→ Task instructions
Format every line of the data below as a numbered list, leaving out any blank lines.

→ Extracted information

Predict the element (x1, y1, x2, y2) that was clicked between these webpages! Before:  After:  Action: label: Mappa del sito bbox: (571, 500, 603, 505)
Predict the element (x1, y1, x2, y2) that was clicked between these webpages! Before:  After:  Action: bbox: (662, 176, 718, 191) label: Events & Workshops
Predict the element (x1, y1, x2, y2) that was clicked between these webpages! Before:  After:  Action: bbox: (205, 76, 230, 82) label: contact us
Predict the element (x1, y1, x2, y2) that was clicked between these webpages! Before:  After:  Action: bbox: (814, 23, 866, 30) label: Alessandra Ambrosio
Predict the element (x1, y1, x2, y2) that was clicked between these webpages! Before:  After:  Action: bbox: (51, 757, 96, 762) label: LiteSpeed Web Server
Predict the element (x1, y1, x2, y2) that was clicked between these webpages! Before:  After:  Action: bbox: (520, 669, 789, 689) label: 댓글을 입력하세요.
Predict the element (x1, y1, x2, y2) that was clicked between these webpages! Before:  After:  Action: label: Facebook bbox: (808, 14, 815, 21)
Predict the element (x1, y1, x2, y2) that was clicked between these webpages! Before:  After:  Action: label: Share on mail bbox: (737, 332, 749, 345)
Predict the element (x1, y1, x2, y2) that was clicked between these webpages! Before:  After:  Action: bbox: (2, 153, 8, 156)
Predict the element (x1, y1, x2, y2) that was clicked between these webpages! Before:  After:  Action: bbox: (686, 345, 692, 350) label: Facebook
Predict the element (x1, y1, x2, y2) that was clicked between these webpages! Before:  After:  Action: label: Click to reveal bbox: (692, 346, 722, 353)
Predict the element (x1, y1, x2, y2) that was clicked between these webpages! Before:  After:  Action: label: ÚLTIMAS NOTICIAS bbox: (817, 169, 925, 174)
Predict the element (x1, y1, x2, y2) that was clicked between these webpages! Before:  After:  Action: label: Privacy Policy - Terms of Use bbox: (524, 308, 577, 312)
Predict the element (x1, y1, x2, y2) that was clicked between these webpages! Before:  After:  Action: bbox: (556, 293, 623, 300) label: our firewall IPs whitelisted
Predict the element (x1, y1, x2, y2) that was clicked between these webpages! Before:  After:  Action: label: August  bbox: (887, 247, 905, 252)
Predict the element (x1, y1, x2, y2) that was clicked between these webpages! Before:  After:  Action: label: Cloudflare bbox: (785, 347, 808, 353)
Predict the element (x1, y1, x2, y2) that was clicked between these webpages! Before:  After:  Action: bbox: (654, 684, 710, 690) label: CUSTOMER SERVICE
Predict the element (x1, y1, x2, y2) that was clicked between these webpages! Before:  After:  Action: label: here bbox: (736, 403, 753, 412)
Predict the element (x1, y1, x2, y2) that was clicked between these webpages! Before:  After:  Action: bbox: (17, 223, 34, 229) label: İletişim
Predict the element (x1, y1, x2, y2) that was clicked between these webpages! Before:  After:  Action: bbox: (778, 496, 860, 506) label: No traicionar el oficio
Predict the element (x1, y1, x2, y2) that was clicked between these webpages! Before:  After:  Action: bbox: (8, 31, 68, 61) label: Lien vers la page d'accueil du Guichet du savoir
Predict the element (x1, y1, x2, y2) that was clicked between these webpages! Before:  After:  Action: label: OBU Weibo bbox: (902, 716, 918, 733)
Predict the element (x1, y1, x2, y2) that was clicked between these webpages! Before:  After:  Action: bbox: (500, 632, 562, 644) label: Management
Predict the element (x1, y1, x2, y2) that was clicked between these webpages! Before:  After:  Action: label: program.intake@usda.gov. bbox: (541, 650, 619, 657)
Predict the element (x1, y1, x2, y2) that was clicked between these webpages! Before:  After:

→ Output of the exercise
1. Predict the element (x1, y1, x2, y2) that was clicked between these webpages! Before:  After:  Action: label: Mappa del sito bbox: (571, 500, 603, 505)
2. Predict the element (x1, y1, x2, y2) that was clicked between these webpages! Before:  After:  Action: bbox: (662, 176, 718, 191) label: Events & Workshops
3. Predict the element (x1, y1, x2, y2) that was clicked between these webpages! Before:  After:  Action: bbox: (205, 76, 230, 82) label: contact us
4. Predict the element (x1, y1, x2, y2) that was clicked between these webpages! Before:  After:  Action: bbox: (814, 23, 866, 30) label: Alessandra Ambrosio
5. Predict the element (x1, y1, x2, y2) that was clicked between these webpages! Before:  After:  Action: bbox: (51, 757, 96, 762) label: LiteSpeed Web Server
6. Predict the element (x1, y1, x2, y2) that was clicked between these webpages! Before:  After:  Action: bbox: (520, 669, 789, 689) label: 댓글을 입력하세요.
7. Predict the element (x1, y1, x2, y2) that was clicked between these webpages! Before:  After:  Action: label: Facebook bbox: (808, 14, 815, 21)
8. Predict the element (x1, y1, x2, y2) that was clicked between these webpages! Before:  After:  Action: label: Share on mail bbox: (737, 332, 749, 345)
9. Predict the element (x1, y1, x2, y2) that was clicked between these webpages! Before:  After:  Action: bbox: (2, 153, 8, 156)
10. Predict the element (x1, y1, x2, y2) that was clicked between these webpages! Before:  After:  Action: bbox: (686, 345, 692, 350) label: Facebook
11. Predict the element (x1, y1, x2, y2) that was clicked between these webpages! Before:  After:  Action: label: Click to reveal bbox: (692, 346, 722, 353)
12. Predict the element (x1, y1, x2, y2) that was clicked between these webpages! Before:  After:  Action: label: ÚLTIMAS NOTICIAS bbox: (817, 169, 925, 174)
13. Predict the element (x1, y1, x2, y2) that was clicked between these webpages! Before:  After:  Action: label: Privacy Policy - Terms of Use bbox: (524, 308, 577, 312)
14. Predict the element (x1, y1, x2, y2) that was clicked between these webpages! Before:  After:  Action: bbox: (556, 293, 623, 300) label: our firewall IPs whitelisted
15. Predict the element (x1, y1, x2, y2) that was clicked between these webpages! Before:  After:  Action: label: August  bbox: (887, 247, 905, 252)
16. Predict the element (x1, y1, x2, y2) that was clicked between these webpages! Before:  After:  Action: label: Cloudflare bbox: (785, 347, 808, 353)
17. Predict the element (x1, y1, x2, y2) that was clicked between these webpages! Before:  After:  Action: bbox: (654, 684, 710, 690) label: CUSTOMER SERVICE
18. Predict the element (x1, y1, x2, y2) that was clicked between these webpages! Before:  After:  Action: label: here bbox: (736, 403, 753, 412)
19. Predict the element (x1, y1, x2, y2) that was clicked between these webpages! Before:  After:  Action: bbox: (17, 223, 34, 229) label: İletişim
20. Predict the element (x1, y1, x2, y2) that was clicked between these webpages! Before:  After:  Action: bbox: (778, 496, 860, 506) label: No traicionar el oficio
21. Predict the element (x1, y1, x2, y2) that was clicked between these webpages! Before:  After:  Action: bbox: (8, 31, 68, 61) label: Lien vers la page d'accueil du Guichet du savoir
22. Predict the element (x1, y1, x2, y2) that was clicked between these webpages! Before:  After:  Action: label: OBU Weibo bbox: (902, 716, 918, 733)
23. Predict the element (x1, y1, x2, y2) that was clicked between these webpages! Before:  After:  Action: bbox: (500, 632, 562, 644) label: Management
24. Predict the element (x1, y1, x2, y2) that was clicked between these webpages! Before:  After:  Action: label: program.intake@usda.gov. bbox: (541, 650, 619, 657)
25. Predict the element (x1, y1, x2, y2) that was clicked between these webpages! Before:  After:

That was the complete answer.